Efficacité énergétique et logement écologique

Un enjeu économique majeur

Secteur énergivore, le bâtiment consomme 36% de l’énergie totale consommée, dont 29% pour le résidentiel et 7% pour le tertiaire. Il est l’un des plus grands responsables des émissions de CO2. Des actions ont été lancées afin de réduire la consommation énergétique dans les bâtiments.

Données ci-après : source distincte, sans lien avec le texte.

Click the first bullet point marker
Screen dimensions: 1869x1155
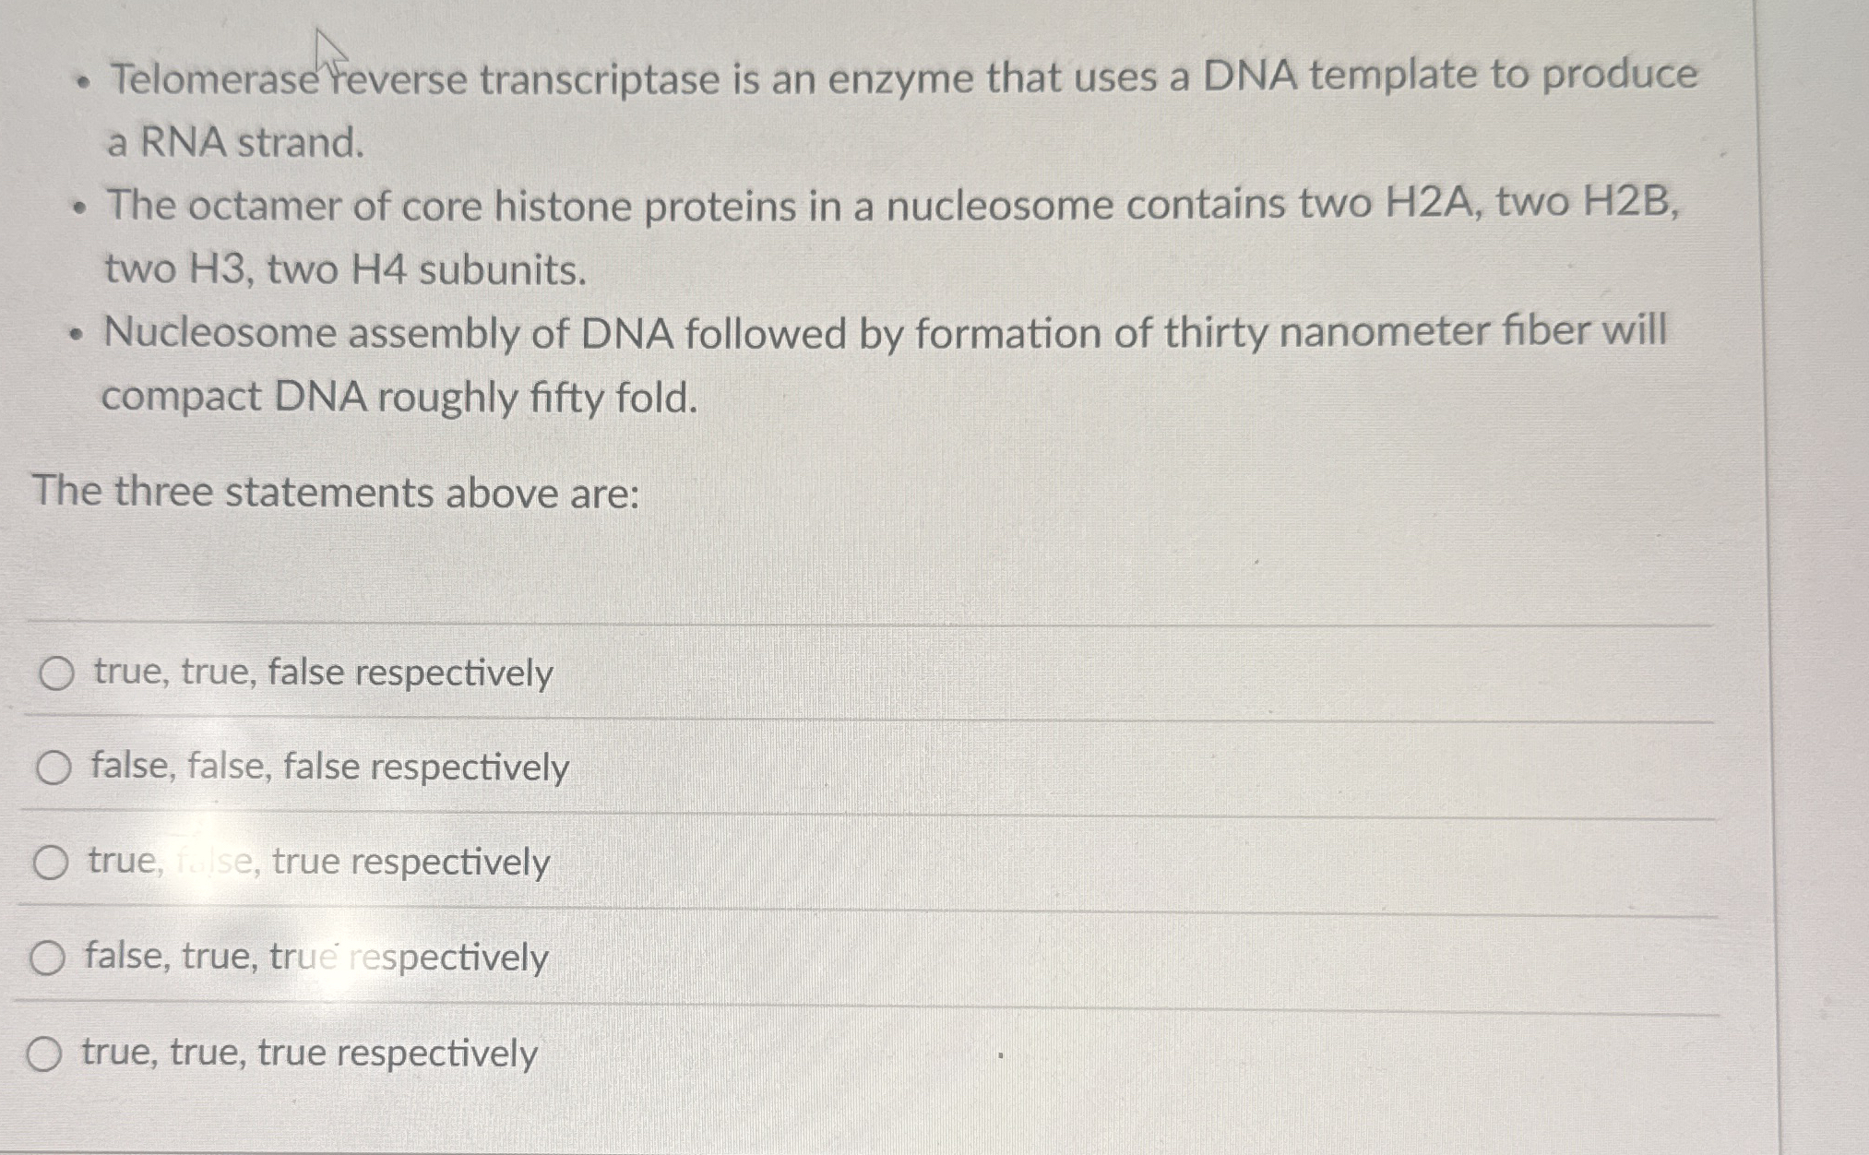click(x=79, y=79)
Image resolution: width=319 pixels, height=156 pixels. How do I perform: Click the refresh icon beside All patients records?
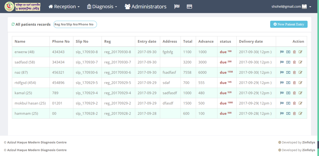[13, 24]
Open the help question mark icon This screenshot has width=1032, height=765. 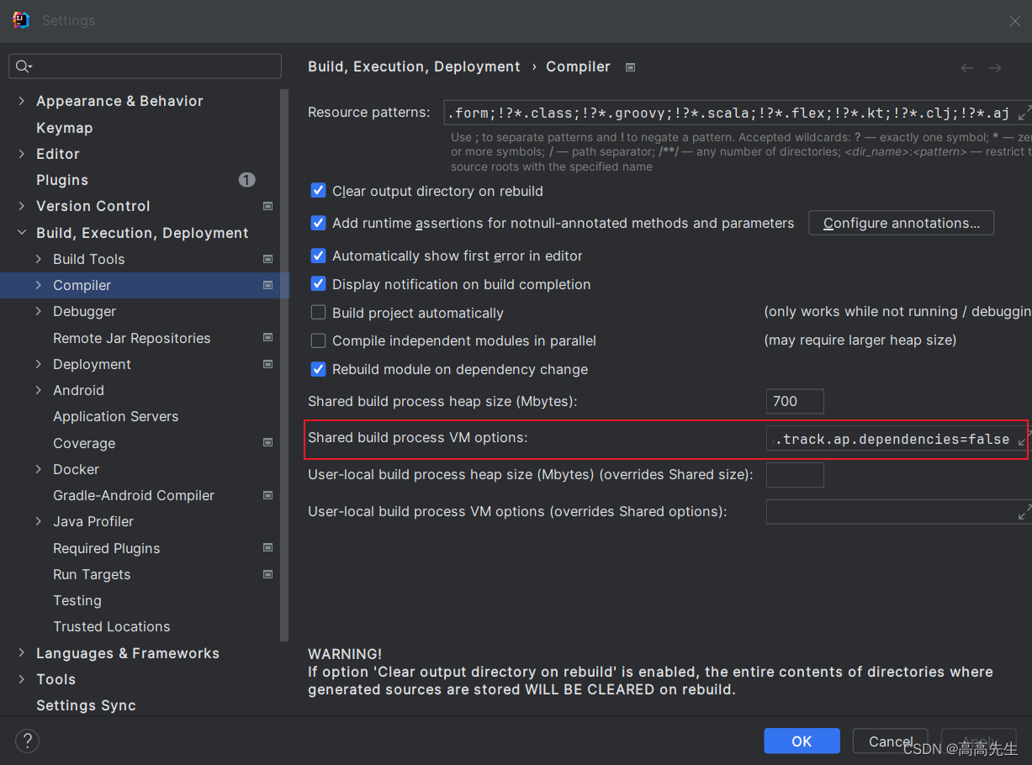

Dans le secteur de l’immobilier et du bâtiment, il faut bien séparer le bon grain de l’ivraie. Non seulement par rapport aux normes de qualité de construction classiques, mais aussi et surtout par rapport aux nouvelles normes d’efficacité énergétique en vigueur. La loi La loi 47-09 sur l’efficacité énergétique a mis en place, entre autres, une réglementation thermique du bâtiment et des normes y afférentes. Et pour cause, le secteur est énergivore. La consommation énergétique dans le bâtiment représente plus de 25% de la consommation énergétique finale, dont 7% au niveau du tertiaire.

Même si elle est devenue obligatoire, beaucoup de promoteurs ne l’appliquent pas. Mais d’autres ont été pionniers en se lançant dans cette aventure de la réduction de la consommation d’énergie et de la réduction de l’empreinte carbone il y a quelques années déjà avec l’ADEREE (Agence nationale pour le développement des énergies renouvelables et de l’efficacité énergétique), devenue AMEE (Agence marocaine d’efficacité énergétique), chargée de mettre en oeuvre le programme national de l’efficacité énergétique dans le bâtiment qui s’inscrit, lui, dans le cadre de la stratégie énergétique gouvernementale. Ce programme vise à contribuer ainsi à l’objectif national d’économie de 12% d’énergie fossile à l’horizon 2020, soit plus d’un milliard de DH d’économie par an.

Choix d’équipements
Dans le bâtiment, il s’agit d’appliquer les mesures d’efficacité énergétiques dans la conception des bâtiments comme l’isolation, l’orientation du bâtiment… et le choix d’équipements d’éclairage, d’électroménager, de climatisation et de chauffage plus efficaces. Le Programme d’Efficacité Énergétique dans le Bâtiment en partenariat avec le PNUD, et les départements de l’Habitat, de la Santé, du Tourisme et de l’Éducation Nationale, mis en place depuis 2010, visait l’instauration d’une réglementation thermique pour les bâtiments résidentiels et tertiaires. Une carte de zonage climatique du Maroc avait été aussi élaborée. En outre, le programme prévoyait des actions pilotes afin de démontrer la rentabilité des investissements proposés avec la réalisation de centaine d’audits énergétiques dans les établissements hôteliers, de la santé... C’était l’un des objectifs de l’appel à proposition de la part de la Commission Européenne et de l’AMEE (ex ADEREE) qui a été lancé en mars 2011, avec une enveloppe de 10 millions d’euros destinée à la réalisation de projets de démonstrations qui intègrent la réglementation thermique.

Neuf projets avaient été retenus et contractualisés en décembre 2011. Des logements sociaux mais aussi des bâtiments à usage de bureaux et des établissements touristiques ont vu le jour Casablanca, Marrakech, Larache, Tanger, El Hajeb, Nador et Tinghir ont servi d’exemple.